The Jagged Frontier: Why Human-AI Collaboration Fails and What Enterprise Leaders Can Do About It
Apr 15, 2026By Dr. Felicia Newhouse, Founder, AI-Powered Women
There is an assumption at the heart of most enterprise AI strategies that the research has now shown to be wrong. The assumption is that pairing humans with AI always produces better results than either working alone. It sounds intuitive. It seems like common sense. And a landmark study from Harvard Business School demonstrates that it fails in precisely the situations where organizations most need it to work.
In 2023, Fabrizio Dell'Acqua and colleagues ran a controlled experiment with 758 consultants at Boston Consulting Group, one of the largest and most rigorous field studies of AI in professional knowledge work. The results revealed what the researchers called a "jagged technological frontier," an irregular boundary between tasks where AI dramatically improves human performance and tasks where AI causes human performance to degrade. The frontier is jagged because there is no clean line between where AI is reliable and where it is misleading. And the determining factor on which side of the frontier a team lands is the human's ability to recognize the boundary (Dell'Acqua et al., 2023).
This finding should reshape how every enterprise leader thinks about AI deployment, AI training, and AI-augmented decision-making.
What 758 Consultants Revealed
The experiment was designed to test a straightforward question: does access to frontier AI models (specifically GPT-4) improve the performance of skilled professionals on realistic consulting tasks?
The answer was: it depends entirely on the task.
On tasks that fell inside AI's capability frontier, consultants using GPT-4 saw performance gains of approximately 40 percent. They completed work faster, produced higher-quality outputs, and outperformed their peers who worked without AI access. For these tasks, the technology worked exactly as advertised.
On tasks that fell outside the frontier, the results reversed. Consultants using GPT-4 performed worse than consultants working without AI. The degradation was measurable and consistent. The consultants with the most powerful tools available produced the lowest-quality work on these tasks (Dell'Acqua et al., 2023).

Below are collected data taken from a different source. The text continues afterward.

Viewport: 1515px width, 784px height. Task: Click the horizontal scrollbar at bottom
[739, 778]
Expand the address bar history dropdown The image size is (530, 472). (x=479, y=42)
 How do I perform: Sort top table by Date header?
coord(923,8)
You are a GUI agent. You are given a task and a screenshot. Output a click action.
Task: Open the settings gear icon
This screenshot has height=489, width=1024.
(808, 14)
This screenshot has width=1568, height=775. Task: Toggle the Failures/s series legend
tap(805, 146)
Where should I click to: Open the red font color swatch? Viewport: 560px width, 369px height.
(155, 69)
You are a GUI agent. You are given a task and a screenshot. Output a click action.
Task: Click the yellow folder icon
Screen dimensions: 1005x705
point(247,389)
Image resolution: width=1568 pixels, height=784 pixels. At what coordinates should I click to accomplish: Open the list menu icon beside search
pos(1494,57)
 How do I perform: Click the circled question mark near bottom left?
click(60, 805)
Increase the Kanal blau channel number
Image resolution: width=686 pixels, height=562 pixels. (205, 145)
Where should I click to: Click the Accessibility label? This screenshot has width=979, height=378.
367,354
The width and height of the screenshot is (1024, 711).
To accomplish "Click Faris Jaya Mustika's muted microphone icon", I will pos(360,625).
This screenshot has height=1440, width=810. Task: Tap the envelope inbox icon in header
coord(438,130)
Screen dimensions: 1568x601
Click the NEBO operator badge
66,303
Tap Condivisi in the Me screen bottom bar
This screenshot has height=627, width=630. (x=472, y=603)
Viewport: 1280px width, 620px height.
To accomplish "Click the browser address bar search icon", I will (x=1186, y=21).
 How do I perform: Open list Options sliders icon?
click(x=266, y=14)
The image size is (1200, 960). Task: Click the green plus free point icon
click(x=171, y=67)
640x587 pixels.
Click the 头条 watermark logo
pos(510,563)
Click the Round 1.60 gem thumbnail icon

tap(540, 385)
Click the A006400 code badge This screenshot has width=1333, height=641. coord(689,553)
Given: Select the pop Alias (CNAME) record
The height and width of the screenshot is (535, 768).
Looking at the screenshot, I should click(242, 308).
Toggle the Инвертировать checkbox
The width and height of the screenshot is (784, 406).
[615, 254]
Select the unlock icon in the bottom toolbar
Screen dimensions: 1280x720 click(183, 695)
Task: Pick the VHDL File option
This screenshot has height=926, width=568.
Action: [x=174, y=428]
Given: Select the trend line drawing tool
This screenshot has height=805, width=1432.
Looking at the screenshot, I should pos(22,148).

The mechanism was what the researchers described as "falling asleep at the wheel." When consultants had access to AI, they became less likely to apply their own expertise. They anchored on AI-generated suggestions even when those suggestions were wrong. The more confident the AI output appeared, the more consultants deferred to it. This is a documented cognitive bias pattern, automation bias, amplified by the fluency and confidence of large language model outputs.
The consultants were not novices. They were experienced professionals at one of the world's leading management consulting firms. If automation bias affected their judgment, it will affect every professional in every organization deploying AI at scale.
The Metacognitive Skill Gap
Dr. Ethan Mollick at the Wharton School has been running parallel research on AI in professional settings, and his findings reinforce the same core dynamic. The value of human-AI collaboration is contingent on the human's metacognitive skill: the ability to evaluate when AI is helpful and when it is misleading. This skill does not develop from tool exposure alone. Giving someone access to a powerful AI tool does not teach them to recognize when the tool is wrong (Mollick, 2024).
This is the gap that most enterprise AI training programs fail to address. The standard approach focuses on how to use the tools: prompt construction, feature navigation, workflow integration. These are necessary skills, but they do not develop the judgment required to work on the jagged frontier. An employee can be proficient at prompting a language model and still lack the ability to identify when the model's output is plausible, well-structured, and completely wrong.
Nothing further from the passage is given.